◆ MATERIAL PROVIDED
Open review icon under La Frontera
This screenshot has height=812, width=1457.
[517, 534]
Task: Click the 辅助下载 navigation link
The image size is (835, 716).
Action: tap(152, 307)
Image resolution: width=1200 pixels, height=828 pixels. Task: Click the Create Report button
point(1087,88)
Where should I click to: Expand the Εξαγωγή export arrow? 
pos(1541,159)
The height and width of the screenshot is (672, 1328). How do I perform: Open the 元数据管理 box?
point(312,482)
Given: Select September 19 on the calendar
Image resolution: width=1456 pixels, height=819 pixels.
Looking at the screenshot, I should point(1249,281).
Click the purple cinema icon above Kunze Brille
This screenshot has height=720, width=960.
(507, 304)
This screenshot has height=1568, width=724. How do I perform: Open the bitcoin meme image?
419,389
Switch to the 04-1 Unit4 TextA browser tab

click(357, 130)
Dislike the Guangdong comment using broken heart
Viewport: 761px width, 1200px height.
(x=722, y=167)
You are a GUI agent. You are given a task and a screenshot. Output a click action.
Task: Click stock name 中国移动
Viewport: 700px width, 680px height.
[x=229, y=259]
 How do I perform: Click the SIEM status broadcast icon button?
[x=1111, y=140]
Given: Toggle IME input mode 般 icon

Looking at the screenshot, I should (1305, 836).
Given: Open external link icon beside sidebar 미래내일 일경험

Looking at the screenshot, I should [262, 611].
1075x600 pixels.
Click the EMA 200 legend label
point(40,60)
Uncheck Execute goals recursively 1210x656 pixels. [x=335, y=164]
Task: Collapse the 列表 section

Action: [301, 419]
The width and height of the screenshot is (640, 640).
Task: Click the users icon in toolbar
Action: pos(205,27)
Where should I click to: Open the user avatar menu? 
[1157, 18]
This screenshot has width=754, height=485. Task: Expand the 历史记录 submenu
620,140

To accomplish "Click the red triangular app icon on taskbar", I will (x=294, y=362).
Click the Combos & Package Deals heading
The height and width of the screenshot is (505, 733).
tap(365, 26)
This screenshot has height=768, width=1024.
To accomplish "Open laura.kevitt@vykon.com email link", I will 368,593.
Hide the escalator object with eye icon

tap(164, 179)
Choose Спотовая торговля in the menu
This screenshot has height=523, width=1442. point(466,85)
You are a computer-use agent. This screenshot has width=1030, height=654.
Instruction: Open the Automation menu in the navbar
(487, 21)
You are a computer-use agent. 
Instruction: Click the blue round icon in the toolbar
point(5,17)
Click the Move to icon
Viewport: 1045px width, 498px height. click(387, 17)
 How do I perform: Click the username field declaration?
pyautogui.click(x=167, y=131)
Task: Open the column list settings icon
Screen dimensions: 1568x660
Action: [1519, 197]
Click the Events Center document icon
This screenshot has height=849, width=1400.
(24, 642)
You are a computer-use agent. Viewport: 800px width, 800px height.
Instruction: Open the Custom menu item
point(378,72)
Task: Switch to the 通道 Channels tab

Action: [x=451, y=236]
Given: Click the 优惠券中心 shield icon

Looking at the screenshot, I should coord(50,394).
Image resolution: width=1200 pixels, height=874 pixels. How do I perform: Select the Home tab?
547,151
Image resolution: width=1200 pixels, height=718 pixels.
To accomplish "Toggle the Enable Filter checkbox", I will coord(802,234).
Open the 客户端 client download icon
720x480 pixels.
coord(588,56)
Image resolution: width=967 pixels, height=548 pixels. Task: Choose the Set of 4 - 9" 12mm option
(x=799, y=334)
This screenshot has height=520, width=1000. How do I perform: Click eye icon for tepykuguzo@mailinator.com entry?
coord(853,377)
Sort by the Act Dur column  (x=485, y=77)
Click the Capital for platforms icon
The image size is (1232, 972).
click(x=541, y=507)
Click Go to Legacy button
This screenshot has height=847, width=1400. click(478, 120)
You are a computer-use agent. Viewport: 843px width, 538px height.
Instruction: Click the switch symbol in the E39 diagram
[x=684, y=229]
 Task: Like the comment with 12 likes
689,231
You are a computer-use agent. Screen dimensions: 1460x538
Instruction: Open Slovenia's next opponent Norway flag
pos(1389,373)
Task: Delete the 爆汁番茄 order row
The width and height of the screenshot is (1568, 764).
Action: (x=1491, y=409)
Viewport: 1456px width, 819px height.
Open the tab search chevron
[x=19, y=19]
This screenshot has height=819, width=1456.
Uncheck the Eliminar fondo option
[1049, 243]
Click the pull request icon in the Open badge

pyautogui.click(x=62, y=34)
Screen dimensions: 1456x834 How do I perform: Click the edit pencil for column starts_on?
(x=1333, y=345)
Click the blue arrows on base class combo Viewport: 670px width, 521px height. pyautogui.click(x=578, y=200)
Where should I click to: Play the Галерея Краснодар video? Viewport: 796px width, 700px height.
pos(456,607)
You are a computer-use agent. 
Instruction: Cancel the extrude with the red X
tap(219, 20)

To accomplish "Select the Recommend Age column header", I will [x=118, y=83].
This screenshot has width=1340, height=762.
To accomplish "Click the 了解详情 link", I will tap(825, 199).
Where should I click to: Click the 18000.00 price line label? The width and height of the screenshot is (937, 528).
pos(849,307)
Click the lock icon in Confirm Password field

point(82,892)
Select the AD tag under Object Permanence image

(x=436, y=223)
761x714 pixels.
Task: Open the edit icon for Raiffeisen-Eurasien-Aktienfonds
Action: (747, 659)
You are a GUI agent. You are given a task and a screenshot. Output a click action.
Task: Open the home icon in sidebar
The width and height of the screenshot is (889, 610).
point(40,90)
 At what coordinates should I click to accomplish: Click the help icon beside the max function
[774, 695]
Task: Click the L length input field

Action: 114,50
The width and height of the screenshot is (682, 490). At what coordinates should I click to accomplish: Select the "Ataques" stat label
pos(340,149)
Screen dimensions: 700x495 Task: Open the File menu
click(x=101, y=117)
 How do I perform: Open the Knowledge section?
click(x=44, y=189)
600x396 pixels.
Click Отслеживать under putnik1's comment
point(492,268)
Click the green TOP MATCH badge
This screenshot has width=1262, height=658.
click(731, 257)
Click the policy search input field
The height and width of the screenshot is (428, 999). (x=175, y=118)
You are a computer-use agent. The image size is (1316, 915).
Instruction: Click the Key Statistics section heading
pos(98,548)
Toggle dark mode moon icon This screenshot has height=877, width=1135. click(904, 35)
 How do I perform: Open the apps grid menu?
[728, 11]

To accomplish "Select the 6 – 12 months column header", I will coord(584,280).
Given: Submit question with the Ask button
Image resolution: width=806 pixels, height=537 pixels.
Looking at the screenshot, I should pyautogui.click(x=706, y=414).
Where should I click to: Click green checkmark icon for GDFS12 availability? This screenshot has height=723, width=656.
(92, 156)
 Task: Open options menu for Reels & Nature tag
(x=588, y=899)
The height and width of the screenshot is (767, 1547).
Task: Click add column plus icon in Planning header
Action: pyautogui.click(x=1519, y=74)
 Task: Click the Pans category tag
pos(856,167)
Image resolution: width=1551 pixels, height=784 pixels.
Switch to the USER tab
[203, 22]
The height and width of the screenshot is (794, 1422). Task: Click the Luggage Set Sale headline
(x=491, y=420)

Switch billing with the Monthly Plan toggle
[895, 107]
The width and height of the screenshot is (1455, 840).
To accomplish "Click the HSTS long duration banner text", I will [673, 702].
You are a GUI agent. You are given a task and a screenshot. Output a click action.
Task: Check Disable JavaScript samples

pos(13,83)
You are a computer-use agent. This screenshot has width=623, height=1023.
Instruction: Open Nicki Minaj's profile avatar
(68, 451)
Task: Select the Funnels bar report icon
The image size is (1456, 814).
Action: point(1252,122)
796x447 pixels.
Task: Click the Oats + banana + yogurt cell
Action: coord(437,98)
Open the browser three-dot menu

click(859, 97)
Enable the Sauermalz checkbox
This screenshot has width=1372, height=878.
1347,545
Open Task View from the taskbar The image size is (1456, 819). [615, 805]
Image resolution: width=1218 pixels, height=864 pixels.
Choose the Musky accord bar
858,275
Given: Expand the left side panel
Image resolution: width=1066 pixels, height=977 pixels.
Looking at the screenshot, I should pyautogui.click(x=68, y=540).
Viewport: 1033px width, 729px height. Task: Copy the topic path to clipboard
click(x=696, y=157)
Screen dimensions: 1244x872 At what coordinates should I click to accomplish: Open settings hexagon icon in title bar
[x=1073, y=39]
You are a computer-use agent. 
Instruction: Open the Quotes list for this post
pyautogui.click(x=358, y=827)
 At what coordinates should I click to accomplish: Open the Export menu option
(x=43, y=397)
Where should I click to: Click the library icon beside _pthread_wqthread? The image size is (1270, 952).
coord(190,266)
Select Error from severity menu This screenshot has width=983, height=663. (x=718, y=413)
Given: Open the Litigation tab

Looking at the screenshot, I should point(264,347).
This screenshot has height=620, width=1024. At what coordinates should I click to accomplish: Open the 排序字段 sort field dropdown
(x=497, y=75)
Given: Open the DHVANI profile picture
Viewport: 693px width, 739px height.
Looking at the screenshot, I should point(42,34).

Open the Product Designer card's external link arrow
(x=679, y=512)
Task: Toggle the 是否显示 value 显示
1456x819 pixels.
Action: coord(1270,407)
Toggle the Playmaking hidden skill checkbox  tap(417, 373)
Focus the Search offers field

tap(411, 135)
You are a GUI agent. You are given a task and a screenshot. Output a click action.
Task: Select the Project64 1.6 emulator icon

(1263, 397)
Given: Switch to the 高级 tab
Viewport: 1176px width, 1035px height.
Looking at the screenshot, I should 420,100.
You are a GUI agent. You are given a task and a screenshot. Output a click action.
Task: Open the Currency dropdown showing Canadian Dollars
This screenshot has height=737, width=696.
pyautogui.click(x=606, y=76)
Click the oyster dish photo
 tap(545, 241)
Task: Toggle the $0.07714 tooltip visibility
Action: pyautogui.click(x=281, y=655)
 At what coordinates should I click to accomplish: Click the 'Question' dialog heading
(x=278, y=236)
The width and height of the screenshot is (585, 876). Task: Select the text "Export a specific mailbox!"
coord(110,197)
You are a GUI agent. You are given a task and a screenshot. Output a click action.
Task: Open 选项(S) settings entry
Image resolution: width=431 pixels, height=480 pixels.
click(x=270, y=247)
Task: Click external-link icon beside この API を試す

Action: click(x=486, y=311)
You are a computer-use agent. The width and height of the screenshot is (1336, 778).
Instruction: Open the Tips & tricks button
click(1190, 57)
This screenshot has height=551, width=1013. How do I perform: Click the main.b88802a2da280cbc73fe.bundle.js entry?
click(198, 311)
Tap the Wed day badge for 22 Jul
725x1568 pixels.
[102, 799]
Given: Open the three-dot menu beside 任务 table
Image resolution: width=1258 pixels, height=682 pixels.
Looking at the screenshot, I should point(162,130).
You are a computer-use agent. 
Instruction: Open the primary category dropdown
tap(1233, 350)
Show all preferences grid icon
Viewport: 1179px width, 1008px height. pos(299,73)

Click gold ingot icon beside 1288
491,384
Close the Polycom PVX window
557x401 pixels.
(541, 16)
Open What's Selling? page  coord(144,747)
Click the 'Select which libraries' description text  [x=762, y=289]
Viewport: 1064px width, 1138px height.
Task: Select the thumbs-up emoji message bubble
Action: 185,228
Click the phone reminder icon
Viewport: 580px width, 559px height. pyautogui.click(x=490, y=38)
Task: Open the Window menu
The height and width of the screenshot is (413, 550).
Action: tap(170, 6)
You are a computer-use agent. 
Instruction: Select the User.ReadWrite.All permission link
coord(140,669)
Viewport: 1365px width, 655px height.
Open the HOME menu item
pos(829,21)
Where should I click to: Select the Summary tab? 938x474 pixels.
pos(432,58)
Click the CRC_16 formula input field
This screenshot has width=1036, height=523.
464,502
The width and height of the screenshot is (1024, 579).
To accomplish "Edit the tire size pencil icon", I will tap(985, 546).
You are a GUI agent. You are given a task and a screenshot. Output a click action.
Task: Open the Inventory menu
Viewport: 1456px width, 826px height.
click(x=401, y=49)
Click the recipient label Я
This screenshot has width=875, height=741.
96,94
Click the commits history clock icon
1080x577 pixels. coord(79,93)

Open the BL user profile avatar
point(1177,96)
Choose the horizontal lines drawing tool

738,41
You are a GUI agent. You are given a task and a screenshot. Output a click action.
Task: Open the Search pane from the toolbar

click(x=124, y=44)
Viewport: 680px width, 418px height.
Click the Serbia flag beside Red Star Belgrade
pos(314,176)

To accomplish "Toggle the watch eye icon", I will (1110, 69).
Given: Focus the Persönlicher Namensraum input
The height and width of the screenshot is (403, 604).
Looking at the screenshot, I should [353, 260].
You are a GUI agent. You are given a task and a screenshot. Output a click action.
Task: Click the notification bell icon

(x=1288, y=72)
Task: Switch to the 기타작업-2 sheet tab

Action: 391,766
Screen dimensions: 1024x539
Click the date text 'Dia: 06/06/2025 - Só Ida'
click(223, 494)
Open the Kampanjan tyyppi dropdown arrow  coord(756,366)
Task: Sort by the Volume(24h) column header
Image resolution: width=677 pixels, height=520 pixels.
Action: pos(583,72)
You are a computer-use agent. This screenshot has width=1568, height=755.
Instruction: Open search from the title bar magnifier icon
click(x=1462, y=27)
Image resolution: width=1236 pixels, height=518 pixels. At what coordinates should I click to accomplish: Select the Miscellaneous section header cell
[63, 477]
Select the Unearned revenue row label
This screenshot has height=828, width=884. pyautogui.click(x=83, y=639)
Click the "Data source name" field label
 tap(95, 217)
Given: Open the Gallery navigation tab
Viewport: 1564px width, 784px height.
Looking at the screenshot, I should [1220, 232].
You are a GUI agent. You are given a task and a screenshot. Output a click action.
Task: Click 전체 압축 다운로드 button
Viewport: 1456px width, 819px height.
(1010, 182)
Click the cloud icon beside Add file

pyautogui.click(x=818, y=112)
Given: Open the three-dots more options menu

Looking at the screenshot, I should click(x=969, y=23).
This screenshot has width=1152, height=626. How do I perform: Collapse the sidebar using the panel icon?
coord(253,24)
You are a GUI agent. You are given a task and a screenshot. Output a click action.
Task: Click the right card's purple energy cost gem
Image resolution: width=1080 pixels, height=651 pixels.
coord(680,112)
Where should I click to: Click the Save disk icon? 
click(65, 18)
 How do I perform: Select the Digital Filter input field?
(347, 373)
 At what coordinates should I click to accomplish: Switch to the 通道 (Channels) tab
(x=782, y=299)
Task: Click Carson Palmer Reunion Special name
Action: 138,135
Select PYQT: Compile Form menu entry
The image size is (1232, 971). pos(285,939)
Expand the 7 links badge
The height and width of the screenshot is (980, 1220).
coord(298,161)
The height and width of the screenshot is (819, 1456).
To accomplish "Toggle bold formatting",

◆ EXERCISE
Copy the data verbatim, beginning at the line that contains "The width and height of the screenshot is (1455, 840)." and stopping after the line that contains "Open Task View".

◆ SOLUTION TO THE EXERCISE
The width and height of the screenshot is (1455, 840).
To accomplish "Click the HSTS long duration banner text", I will [673, 702].
You are a GUI agent. You are given a task and a screenshot. Output a click action.
Task: Check Disable JavaScript samples

pos(13,83)
You are a computer-use agent. This screenshot has width=623, height=1023.
Instruction: Open Nicki Minaj's profile avatar
(68, 451)
Task: Select the Funnels bar report icon
The image size is (1456, 814).
Action: point(1252,122)
796x447 pixels.
Task: Click the Oats + banana + yogurt cell
Action: coord(437,98)
Open the browser three-dot menu

click(859, 97)
Enable the Sauermalz checkbox
This screenshot has width=1372, height=878.
1347,545
Open Task View from the taskbar The image size is (1456, 819). [615, 805]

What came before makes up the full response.